Arrange each line of the listing as a row in a Markdown table with the columns "No." and "Entry", skipping blank lines. Leave the pictures out.

BEGIN ENTRIES PROVIDED

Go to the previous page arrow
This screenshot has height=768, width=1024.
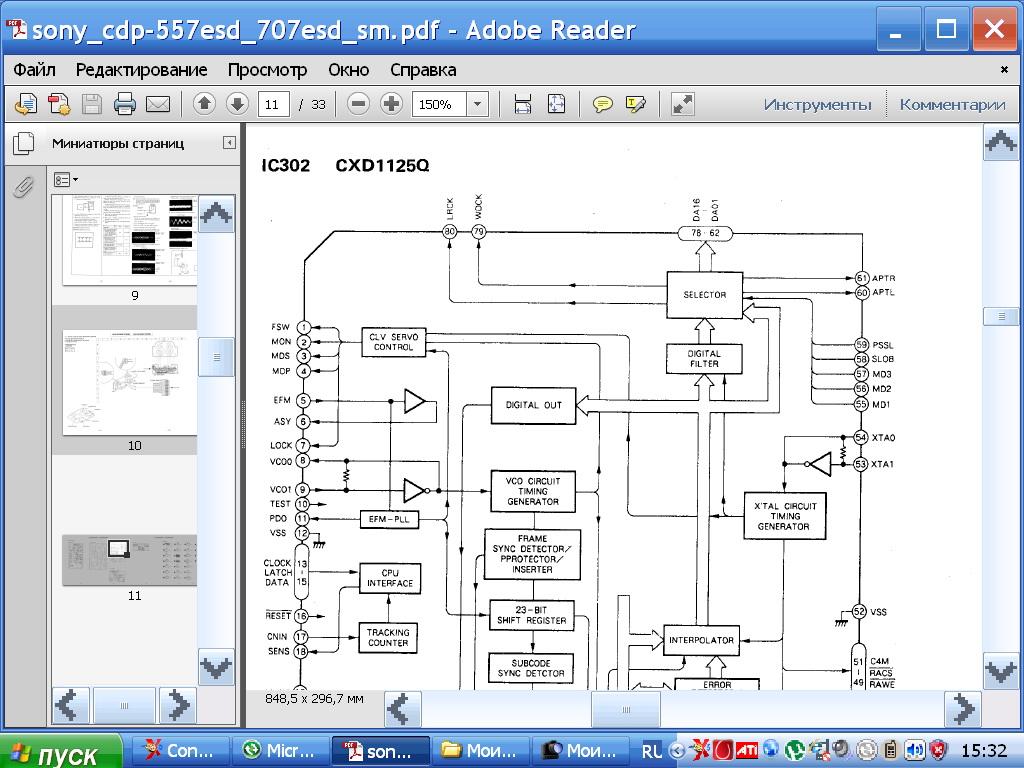204,104
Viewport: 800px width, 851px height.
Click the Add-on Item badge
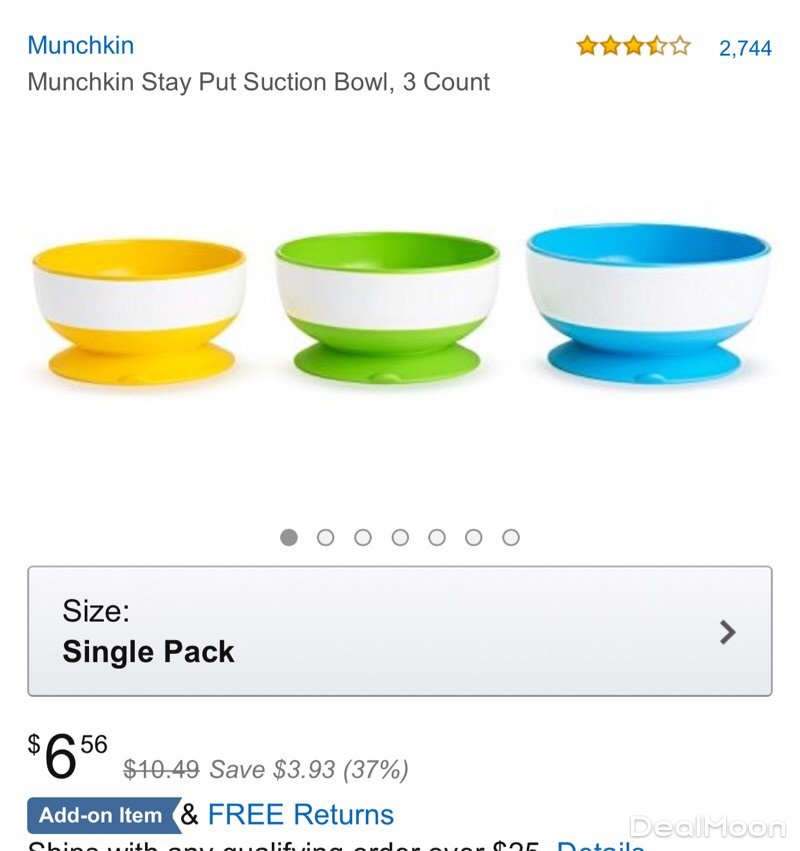[x=101, y=815]
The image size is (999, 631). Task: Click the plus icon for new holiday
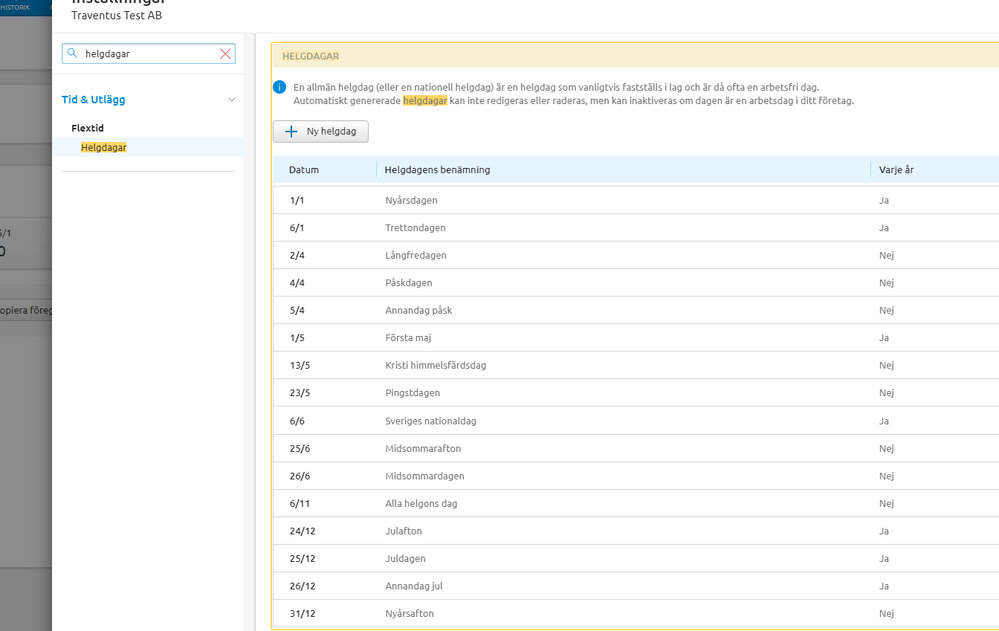click(x=291, y=132)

END ENTRIES PROVIDED

■ **ANSWER TO THIS PROBLEM**:
| No. | Entry |
|---|---|
| 1 | Go to the previous page arrow |
| 2 | This screenshot has height=768, width=1024. |
| 3 | 204,104 |
| 4 | Viewport: 800px width, 851px height. |
| 5 | Click the Add-on Item badge |
| 6 | [x=101, y=815] |
| 7 | The image size is (999, 631). Task: Click the plus icon for new holiday |
| 8 | click(x=291, y=132) |